It was like Hrithik was snatching what his grandfather was denied in his lifetime. His undeniable genius notwithstanding, and despite the numerous beautiful numbers that he composed in a career cut short by death at the age of 50, Roshan's contribution to the golden era of Hindi film music was never fully acknowledged.

That facet of the Roshan story, which stalks the next generation too to perhaps a lesser extent, comes out in the opening episode that jogs our memory of his many timeless hits and, tangentially, indicate to us how, and why, Roshan did not soar to the top of the heap.

In the pre-credits segment of the opening chapter, Hrithik Roshan plays a song (Isko bhi apnata chal usko bhi) in Roshan's own voice - a rare archival recording of a rehearsal session that was, as the audience is told, found during the filming by series director Shashi Ranjan, who conducts all the interviews himself.

The rest of the episode attempts an assessment of the salient aspects of Roshan's work as a music director through the points of view of Asha Bhosle, Suman Kalyanpur, Sudha Malhotra, Javed Akhtar. Sonu Nigam, Sanjay Leela Bhansali, and (in the form of radio recordings) Lata Mangeshkar, Ameen Sayani and Kidar Sharma, the man who gave Roshan his first break in 1949 in Neki Aur Badi, which was a box-office bomb that nearly scuttled the musician's career even before it had begun.

Music plays a key role in this episode and the next, devoted to Rajesh Roshan, who honed his inherited accomplishments under the tutelage of the music director duo Laxmikant-Pyarelal, who, he assisted for years. He was offered a choice between RD Burman and L-P. He opted for the latter. He explains why.

Rajesh Roshan rose to prominence with Kunwara Baap (1974) and Julie (1975). He churned out hit after hit over the next two decades and a half but, as his elder brother and professional collaborator points out, nothing lasts forever.

In Rajesh's case, history repeated itself. In spite of the string of successes that he toted up, he remained a low-key, media shy individual who was happy to avoid the glare of the spotlight. Besides his professional side, the episode shines a light on matters personal, too, and lets both Rajesh Roshan and his wife, Kanchan, have their say.

Rakesh Roshan's struggles were far more severe. They stemmed from the lack of genuine stardom, which he thought he deserved. He kept trying to make a breakthrough, even producing a couple of films himself to play the lead, but nothing clicked for him.

And then Khudgarz, an indigenised reworking of Kane and Abel, and Karan Arjun, a vengeance saga embedded in a reincarnation story, happened and the tide turned for Rakesh Roshan. A film director who could do no wrong emerged out of the despondency of his continued failures as an actor.

Laced with interviews with Anil Kapoor, Shah Rukh Khan, Madhuri Dixit, Ranbir Kapoor, Abhishek Bachchan and Pinkie Roshan, among many others, the Roshans abounds in nuggets of information that were hitherto outside the pale of public knowledge.

In the case of Roshan, the docu-series stages reenactments with actors playing the music director, his wife and singer Ira Roshan, Kidar Sharma. Mukesh, his wife, Indeevar and Shailendra to narrate stories of the turning points of his career and the creation of a few of his most-loved songs.

As for the remaining three, they are at hand to help us understand the struggles they faced. Rakesh Roshan and his family and friends talk about the attack on him by unidentified gunmen even as he and Hrithik were basking in the glow of the Kaho Naa... Pyaar Hai success. He also talks about his brush with cancer.

Hrithik holds forth with refreshing forthrightness about "the insurmountable odds" that he had to counter with the help of "incredible desire powered by fear". It was his fear, he says, that drove him to become somebody despite debilitating physical challenges.

We now definitely know this family of entertainers better. If nothing else, The Roshans is an easy, breezy watch liberally sprinkled with anecdotes, music and memorable moments. Go for it this weekend.

» Information supplied
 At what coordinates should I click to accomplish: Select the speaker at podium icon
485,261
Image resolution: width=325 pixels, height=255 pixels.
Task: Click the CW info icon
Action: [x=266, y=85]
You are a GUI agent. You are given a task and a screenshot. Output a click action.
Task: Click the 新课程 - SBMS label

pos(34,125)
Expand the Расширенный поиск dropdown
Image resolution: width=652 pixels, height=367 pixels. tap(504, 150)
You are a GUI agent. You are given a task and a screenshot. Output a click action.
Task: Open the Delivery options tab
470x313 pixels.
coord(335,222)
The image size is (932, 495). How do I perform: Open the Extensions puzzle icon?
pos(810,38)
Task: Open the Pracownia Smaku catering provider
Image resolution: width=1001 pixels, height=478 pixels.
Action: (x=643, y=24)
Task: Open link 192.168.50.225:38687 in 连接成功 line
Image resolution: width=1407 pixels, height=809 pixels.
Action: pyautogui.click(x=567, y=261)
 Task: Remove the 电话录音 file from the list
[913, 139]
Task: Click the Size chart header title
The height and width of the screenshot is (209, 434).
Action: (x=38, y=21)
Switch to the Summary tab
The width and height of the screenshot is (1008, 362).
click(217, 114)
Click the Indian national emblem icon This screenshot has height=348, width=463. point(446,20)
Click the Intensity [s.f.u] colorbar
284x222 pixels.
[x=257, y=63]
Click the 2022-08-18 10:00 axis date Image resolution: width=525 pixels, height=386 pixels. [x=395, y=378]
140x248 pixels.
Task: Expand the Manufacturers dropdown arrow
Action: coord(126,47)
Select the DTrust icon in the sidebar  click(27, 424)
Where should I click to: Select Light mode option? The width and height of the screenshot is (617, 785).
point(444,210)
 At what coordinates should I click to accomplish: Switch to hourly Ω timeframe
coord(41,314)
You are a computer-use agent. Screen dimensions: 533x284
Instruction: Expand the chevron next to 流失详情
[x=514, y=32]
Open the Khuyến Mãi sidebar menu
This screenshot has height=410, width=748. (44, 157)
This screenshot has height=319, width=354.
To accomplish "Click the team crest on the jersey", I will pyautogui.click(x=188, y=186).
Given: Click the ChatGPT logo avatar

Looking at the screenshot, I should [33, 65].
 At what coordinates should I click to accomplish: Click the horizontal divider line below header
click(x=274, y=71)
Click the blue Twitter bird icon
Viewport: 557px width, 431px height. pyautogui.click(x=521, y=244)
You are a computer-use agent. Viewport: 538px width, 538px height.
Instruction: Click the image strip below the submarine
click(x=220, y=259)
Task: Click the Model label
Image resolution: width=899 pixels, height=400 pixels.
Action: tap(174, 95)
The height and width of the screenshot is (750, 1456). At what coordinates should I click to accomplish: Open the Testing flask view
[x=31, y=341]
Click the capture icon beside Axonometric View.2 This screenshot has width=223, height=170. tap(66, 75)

» Exercises
(A) Please rework the review from "In the pre-credits" through "it had begun.", changing "rehearsal session" to "practice session".
(B) In the review, which people are named as interviewees in the paragraph that begins "Laced with interviews"?
(C) Shorten the review's paragraph that begins "As for the remaining three" while keeping its main facts.

» Answers in order
(A)
In the pre-credits segment of the opening chapter, Hrithik Roshan plays a song (Isko bhi apnata chal usko bhi) in Roshan's own voice - a rare archival recording of a practice session that was, as the audience is told, found during the filming by series director Shashi Ranjan, who conducts all the interviews himself.

The rest of the episode attempts an assessment of the salient aspects of Roshan's work as a music director through the points of view of Asha Bhosle, Suman Kalyanpur, Sudha Malhotra, Javed Akhtar. Sonu Nigam, Sanjay Leela Bhansali, and (in the form of radio recordings) Lata Mangeshkar, Ameen Sayani and Kidar Sharma, the man who gave Roshan his first break in 1949 in Neki Aur Badi, which was a box-office bomb that nearly scuttled the musician's career even before it had begun.

(B) Anil Kapoor, Shah Rukh Khan, Madhuri Dixit, Ranbir Kapoor, Abhishek Bachchan, Pinkie Roshan

(C) The remaining three appear to explain their struggles. With his family and friends, Rakesh Roshan discusses the attack on him by unidentified gunmen during the success of Kaho Naa... Pyaar Hai. He also speaks about his brush with cancer.